● DATA:

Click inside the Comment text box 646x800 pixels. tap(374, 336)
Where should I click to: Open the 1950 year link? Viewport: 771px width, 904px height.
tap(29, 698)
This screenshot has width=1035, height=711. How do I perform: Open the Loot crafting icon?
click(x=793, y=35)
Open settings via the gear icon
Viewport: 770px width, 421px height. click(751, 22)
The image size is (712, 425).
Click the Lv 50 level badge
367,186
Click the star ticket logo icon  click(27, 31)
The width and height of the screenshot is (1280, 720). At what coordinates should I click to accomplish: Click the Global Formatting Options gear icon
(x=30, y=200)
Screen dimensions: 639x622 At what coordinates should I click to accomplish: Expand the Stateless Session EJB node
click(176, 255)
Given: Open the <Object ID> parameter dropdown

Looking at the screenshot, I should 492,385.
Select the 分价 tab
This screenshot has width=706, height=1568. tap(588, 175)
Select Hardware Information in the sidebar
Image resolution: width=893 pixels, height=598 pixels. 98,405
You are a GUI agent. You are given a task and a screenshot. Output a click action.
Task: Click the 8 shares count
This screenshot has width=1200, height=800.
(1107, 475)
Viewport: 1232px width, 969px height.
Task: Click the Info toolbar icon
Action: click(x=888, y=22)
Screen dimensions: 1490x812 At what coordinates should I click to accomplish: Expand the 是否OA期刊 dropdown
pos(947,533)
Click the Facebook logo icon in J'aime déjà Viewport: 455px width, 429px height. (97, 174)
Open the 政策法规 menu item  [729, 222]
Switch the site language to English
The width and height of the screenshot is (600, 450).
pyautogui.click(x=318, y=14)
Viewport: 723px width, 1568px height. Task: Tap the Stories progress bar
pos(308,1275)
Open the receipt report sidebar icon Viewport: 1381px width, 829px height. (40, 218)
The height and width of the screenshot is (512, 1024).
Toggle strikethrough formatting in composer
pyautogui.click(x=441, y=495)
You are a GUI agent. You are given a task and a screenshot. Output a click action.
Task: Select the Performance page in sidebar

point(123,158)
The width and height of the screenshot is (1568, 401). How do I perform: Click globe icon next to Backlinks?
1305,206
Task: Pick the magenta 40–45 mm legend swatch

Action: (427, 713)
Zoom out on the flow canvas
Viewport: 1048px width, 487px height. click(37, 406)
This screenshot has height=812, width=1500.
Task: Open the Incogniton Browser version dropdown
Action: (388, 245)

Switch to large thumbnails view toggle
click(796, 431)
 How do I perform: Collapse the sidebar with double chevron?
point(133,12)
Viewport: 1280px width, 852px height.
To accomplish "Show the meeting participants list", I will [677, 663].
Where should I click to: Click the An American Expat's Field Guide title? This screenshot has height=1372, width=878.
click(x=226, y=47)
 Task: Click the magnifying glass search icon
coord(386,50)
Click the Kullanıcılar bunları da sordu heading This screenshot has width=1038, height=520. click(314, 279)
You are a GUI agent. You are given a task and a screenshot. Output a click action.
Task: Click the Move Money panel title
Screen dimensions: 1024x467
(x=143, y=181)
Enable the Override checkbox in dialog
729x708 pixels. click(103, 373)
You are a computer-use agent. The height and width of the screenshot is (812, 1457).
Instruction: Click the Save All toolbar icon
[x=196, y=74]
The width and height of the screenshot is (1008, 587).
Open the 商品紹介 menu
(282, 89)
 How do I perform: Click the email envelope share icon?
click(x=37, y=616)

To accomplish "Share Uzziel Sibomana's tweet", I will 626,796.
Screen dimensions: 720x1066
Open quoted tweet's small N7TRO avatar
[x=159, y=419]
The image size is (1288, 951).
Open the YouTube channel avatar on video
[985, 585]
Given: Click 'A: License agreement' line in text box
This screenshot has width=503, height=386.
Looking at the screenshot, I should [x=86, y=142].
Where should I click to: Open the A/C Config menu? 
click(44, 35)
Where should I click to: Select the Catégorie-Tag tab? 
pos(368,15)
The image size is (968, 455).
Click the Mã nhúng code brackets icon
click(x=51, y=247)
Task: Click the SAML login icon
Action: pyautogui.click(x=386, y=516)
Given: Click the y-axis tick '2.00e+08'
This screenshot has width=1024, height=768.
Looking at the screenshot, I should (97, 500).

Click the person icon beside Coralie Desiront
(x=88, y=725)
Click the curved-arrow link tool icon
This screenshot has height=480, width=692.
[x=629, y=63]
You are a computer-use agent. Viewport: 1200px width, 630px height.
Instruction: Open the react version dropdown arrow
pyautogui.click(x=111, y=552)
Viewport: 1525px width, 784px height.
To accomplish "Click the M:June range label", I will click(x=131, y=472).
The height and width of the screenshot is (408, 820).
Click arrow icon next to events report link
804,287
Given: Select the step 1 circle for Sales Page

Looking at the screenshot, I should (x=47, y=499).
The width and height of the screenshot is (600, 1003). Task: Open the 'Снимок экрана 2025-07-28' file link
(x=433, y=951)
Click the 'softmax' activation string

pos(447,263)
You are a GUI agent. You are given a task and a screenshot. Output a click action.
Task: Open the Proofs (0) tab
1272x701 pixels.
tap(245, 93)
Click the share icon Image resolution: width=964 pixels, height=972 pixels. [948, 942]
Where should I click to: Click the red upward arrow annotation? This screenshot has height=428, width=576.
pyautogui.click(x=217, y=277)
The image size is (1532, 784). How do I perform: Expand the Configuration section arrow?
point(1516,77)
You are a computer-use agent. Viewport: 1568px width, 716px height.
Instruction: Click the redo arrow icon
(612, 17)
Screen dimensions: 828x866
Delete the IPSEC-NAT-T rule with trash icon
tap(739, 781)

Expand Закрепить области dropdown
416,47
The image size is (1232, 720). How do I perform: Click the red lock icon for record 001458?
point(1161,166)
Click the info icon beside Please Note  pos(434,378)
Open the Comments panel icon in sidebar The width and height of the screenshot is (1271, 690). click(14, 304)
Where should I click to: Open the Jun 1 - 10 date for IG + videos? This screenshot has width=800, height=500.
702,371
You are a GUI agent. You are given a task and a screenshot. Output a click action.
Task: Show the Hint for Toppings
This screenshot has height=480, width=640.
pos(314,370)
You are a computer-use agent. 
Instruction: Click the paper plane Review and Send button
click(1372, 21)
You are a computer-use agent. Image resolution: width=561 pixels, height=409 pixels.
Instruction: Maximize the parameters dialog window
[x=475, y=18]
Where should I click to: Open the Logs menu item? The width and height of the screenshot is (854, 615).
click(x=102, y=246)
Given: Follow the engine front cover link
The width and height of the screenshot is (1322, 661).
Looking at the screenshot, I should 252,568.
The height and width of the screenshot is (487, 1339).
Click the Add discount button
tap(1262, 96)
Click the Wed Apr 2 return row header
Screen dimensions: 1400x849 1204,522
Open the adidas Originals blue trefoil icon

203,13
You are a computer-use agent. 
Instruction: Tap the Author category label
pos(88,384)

● PROBLEM DETAILS:
The full listing above should be retyped without any alteration.

● FINISHED TASK:
Click inside the Comment text box 646x800 pixels. tap(374, 336)
Where should I click to: Open the 1950 year link? Viewport: 771px width, 904px height.
tap(29, 698)
This screenshot has width=1035, height=711. How do I perform: Open the Loot crafting icon?
click(x=793, y=35)
Open settings via the gear icon
Viewport: 770px width, 421px height. click(751, 22)
The image size is (712, 425).
Click the Lv 50 level badge
367,186
Click the star ticket logo icon  click(27, 31)
The width and height of the screenshot is (1280, 720). At what coordinates should I click to accomplish: Click the Global Formatting Options gear icon
(x=30, y=200)
Screen dimensions: 639x622 At what coordinates should I click to accomplish: Expand the Stateless Session EJB node
click(176, 255)
Given: Open the <Object ID> parameter dropdown

Looking at the screenshot, I should 492,385.
Select the 分价 tab
This screenshot has width=706, height=1568. tap(588, 175)
Select Hardware Information in the sidebar
Image resolution: width=893 pixels, height=598 pixels. 98,405
You are a GUI agent. You are given a task and a screenshot. Output a click action.
Task: Click the 8 shares count
This screenshot has width=1200, height=800.
(1107, 475)
Viewport: 1232px width, 969px height.
Task: Click the Info toolbar icon
Action: click(x=888, y=22)
Screen dimensions: 1490x812 At what coordinates should I click to accomplish: Expand the 是否OA期刊 dropdown
pos(947,533)
Click the Facebook logo icon in J'aime déjà Viewport: 455px width, 429px height. (97, 174)
Open the 政策法规 menu item  [729, 222]
Switch the site language to English
The width and height of the screenshot is (600, 450).
pyautogui.click(x=318, y=14)
Viewport: 723px width, 1568px height. Task: Tap the Stories progress bar
pos(308,1275)
Open the receipt report sidebar icon Viewport: 1381px width, 829px height. (40, 218)
The height and width of the screenshot is (512, 1024).
Toggle strikethrough formatting in composer
pyautogui.click(x=441, y=495)
You are a GUI agent. You are given a task and a screenshot. Output a click action.
Task: Select the Performance page in sidebar

point(123,158)
The width and height of the screenshot is (1568, 401). How do I perform: Click globe icon next to Backlinks?
1305,206
Task: Pick the magenta 40–45 mm legend swatch

Action: (427, 713)
Zoom out on the flow canvas
Viewport: 1048px width, 487px height. click(37, 406)
This screenshot has height=812, width=1500.
Task: Open the Incogniton Browser version dropdown
Action: (388, 245)

Switch to large thumbnails view toggle
click(796, 431)
 How do I perform: Collapse the sidebar with double chevron?
point(133,12)
Viewport: 1280px width, 852px height.
To accomplish "Show the meeting participants list", I will [677, 663].
Where should I click to: Click the An American Expat's Field Guide title? This screenshot has height=1372, width=878.
click(x=226, y=47)
 Task: Click the magnifying glass search icon
coord(386,50)
Click the Kullanıcılar bunları da sordu heading This screenshot has width=1038, height=520. click(314, 279)
You are a GUI agent. You are given a task and a screenshot. Output a click action.
Task: Click the Move Money panel title
Screen dimensions: 1024x467
(x=143, y=181)
Enable the Override checkbox in dialog
729x708 pixels. click(103, 373)
You are a computer-use agent. The height and width of the screenshot is (812, 1457).
Instruction: Click the Save All toolbar icon
[x=196, y=74]
The width and height of the screenshot is (1008, 587).
Open the 商品紹介 menu
(282, 89)
 How do I perform: Click the email envelope share icon?
click(x=37, y=616)

To accomplish "Share Uzziel Sibomana's tweet", I will 626,796.
Screen dimensions: 720x1066
Open quoted tweet's small N7TRO avatar
[x=159, y=419]
The image size is (1288, 951).
Open the YouTube channel avatar on video
[985, 585]
Given: Click 'A: License agreement' line in text box
This screenshot has width=503, height=386.
Looking at the screenshot, I should [x=86, y=142].
Where should I click to: Open the A/C Config menu? 
click(44, 35)
Where should I click to: Select the Catégorie-Tag tab? 
pos(368,15)
The image size is (968, 455).
Click the Mã nhúng code brackets icon
click(x=51, y=247)
Task: Click the SAML login icon
Action: pyautogui.click(x=386, y=516)
Given: Click the y-axis tick '2.00e+08'
This screenshot has width=1024, height=768.
Looking at the screenshot, I should (97, 500).

Click the person icon beside Coralie Desiront
(x=88, y=725)
Click the curved-arrow link tool icon
This screenshot has height=480, width=692.
[x=629, y=63]
You are a computer-use agent. Viewport: 1200px width, 630px height.
Instruction: Open the react version dropdown arrow
pyautogui.click(x=111, y=552)
Viewport: 1525px width, 784px height.
To accomplish "Click the M:June range label", I will click(x=131, y=472).
The height and width of the screenshot is (408, 820).
Click arrow icon next to events report link
804,287
Given: Select the step 1 circle for Sales Page

Looking at the screenshot, I should (x=47, y=499).
The width and height of the screenshot is (600, 1003). Task: Open the 'Снимок экрана 2025-07-28' file link
(x=433, y=951)
Click the 'softmax' activation string

pos(447,263)
You are a GUI agent. You are given a task and a screenshot. Output a click action.
Task: Open the Proofs (0) tab
1272x701 pixels.
tap(245, 93)
Click the share icon Image resolution: width=964 pixels, height=972 pixels. [948, 942]
Where should I click to: Click the red upward arrow annotation? This screenshot has height=428, width=576.
pyautogui.click(x=217, y=277)
The image size is (1532, 784). How do I perform: Expand the Configuration section arrow?
point(1516,77)
You are a computer-use agent. Viewport: 1568px width, 716px height.
Instruction: Click the redo arrow icon
(612, 17)
Screen dimensions: 828x866
Delete the IPSEC-NAT-T rule with trash icon
tap(739, 781)

Expand Закрепить области dropdown
416,47
The image size is (1232, 720). How do I perform: Click the red lock icon for record 001458?
point(1161,166)
Click the info icon beside Please Note  pos(434,378)
Open the Comments panel icon in sidebar The width and height of the screenshot is (1271, 690). click(14, 304)
Where should I click to: Open the Jun 1 - 10 date for IG + videos? This screenshot has width=800, height=500.
702,371
You are a GUI agent. You are given a task and a screenshot. Output a click action.
Task: Show the Hint for Toppings
This screenshot has height=480, width=640.
pos(314,370)
You are a computer-use agent. 
Instruction: Click the paper plane Review and Send button
click(1372, 21)
You are a computer-use agent. Image resolution: width=561 pixels, height=409 pixels.
Instruction: Maximize the parameters dialog window
[x=475, y=18]
Where should I click to: Open the Logs menu item? The width and height of the screenshot is (854, 615).
click(x=102, y=246)
Given: Follow the engine front cover link
The width and height of the screenshot is (1322, 661).
Looking at the screenshot, I should 252,568.
The height and width of the screenshot is (487, 1339).
Click the Add discount button
tap(1262, 96)
Click the Wed Apr 2 return row header
Screen dimensions: 1400x849 1204,522
Open the adidas Originals blue trefoil icon

203,13
You are a computer-use agent. 
Instruction: Tap the Author category label
pos(88,384)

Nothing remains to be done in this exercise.